Steel Yorself for a Boring Ride
David N. Buckley | Birmingham, MI | 04/03/2010
(2 out of 5 stars)
"Despite its title this video is not about either the Age of Steel or Andrew Carnegie. It is instead intended to be a quick and breezy romp through the history of a major American industry. Because it aims to entertain rather than educate, it does neither successfully. If (like me) you bought this for use in the classroom, be warned: it is a powerful soporific! It'll only work if you provide questions in advance, and ask students to watch with an eye to finding answers. (I'd strongly recommend that you NOT use the idiotic "questions" supplied by the History Channel. They are useless!)
The opening section on the creation of colonial iron works at Saugus (Mass) and Cornwell and Hopewell (Pa) is informative and useful.
The section on Carnegie, titled "Genius", is too sycophantic for my tastes. You'd get the impression from looking at this that Carnegie personally produced the steel himself, and that "his" over-worked and grossly underpaid workers were just there to enjoy the scenery. This glorification of business types is the stock in trade of the video-education world, run as it is by people who have no respect for the human intellect. A pity really, since much could be learned by the viewer if the emphasis had been put (where it deserves to be) on the technology. The ONLY major process dealt with here is the Bessemer process. It is poorly explained. Nothing is said about Siemens Martin processing, or about the Gilchrist Thomas method that solved the problem of heavy phosphor ores. (None of this is as "difficult" as it sounds; and ALL of it should really be treated in this video).
In the next section, The Steel Workers are given a cameo role in the Big Strike -- Homestead, 1892. This video doesn't provide enough information on organized labor or its valid grievances against corporate plunder for students to be able to learn anything of any worth. A pity, really, given that only an honest presentation of the facts will produce intelligent discussion. But, video producers don't aim to spark discussion. They aim to numb the intellect with idiotic narration and annoying muzak.
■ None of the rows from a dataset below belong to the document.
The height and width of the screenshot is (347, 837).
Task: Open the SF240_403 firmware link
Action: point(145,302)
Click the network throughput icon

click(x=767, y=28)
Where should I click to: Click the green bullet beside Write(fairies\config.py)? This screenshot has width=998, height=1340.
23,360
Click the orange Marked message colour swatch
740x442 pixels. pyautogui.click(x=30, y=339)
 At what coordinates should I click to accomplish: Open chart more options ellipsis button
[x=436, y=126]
There's a penultimate section on "merging" which covers Carnegie's decision to sell out to J.P. Morgan. Here too the viewer learns too little for it to be of much use.
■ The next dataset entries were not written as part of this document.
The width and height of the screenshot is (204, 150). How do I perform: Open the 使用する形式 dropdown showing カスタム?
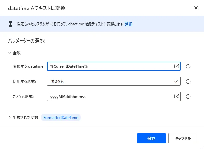(x=110, y=81)
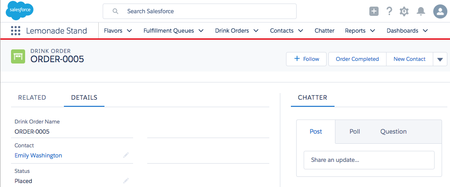Viewport: 450px width, 187px height.
Task: Open the App Launcher grid icon
Action: tap(15, 31)
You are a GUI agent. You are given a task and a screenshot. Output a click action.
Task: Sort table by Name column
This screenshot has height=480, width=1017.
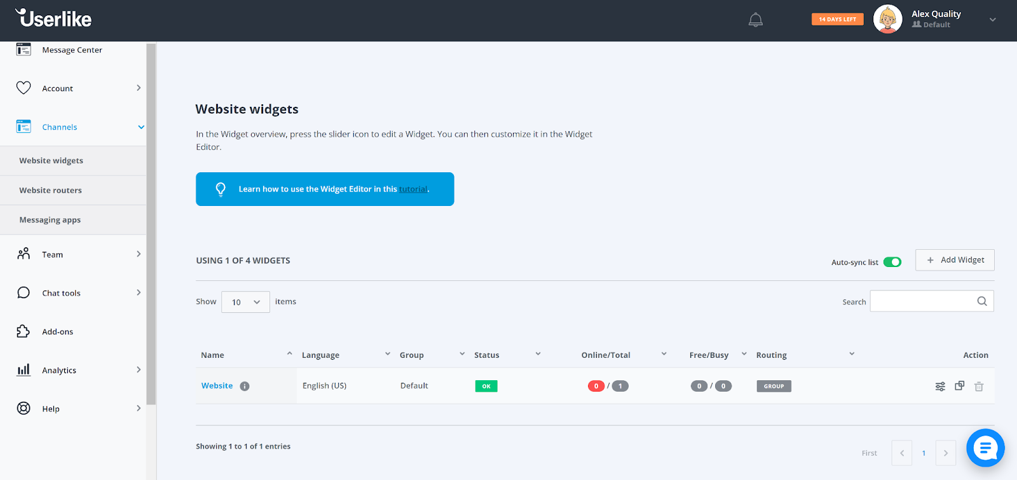tap(213, 355)
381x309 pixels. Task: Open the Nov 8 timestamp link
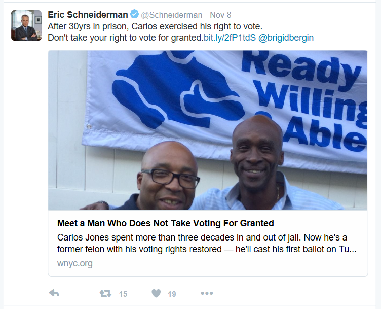tap(220, 15)
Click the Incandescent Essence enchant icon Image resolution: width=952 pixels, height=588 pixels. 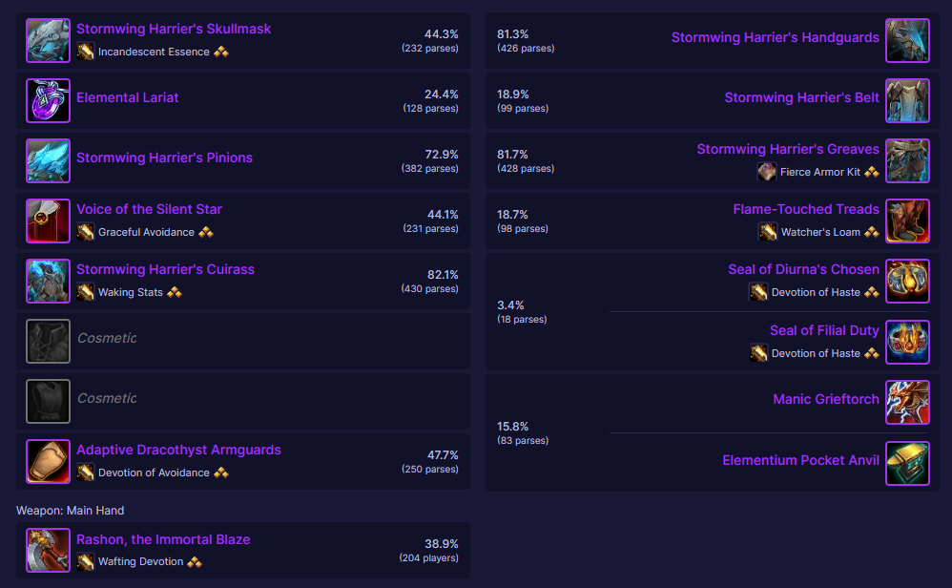click(86, 52)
The concluding section on "Rebirth" is the usual unconvincing drivel about America's renewed "competitiveness". There's no real attempt to explain why American steel failed to compete against the innovations in steel making that emerged in Europe and Japan after WWII. Nor is there even a mention of Brazil's Mini Mills which almost single-handedly humbled the once mighty and over-bearing U.S. Steel. The video claims that those foreigners are cheating, and of course American business never "cheats", so here too the viewer is treated like a numbskull.
If you learn anything from this video, it'll only be by accident. Its values are "commercial" not educational. And the results are predictable: American edutainment continues to produce comfortable numb "history buffs.""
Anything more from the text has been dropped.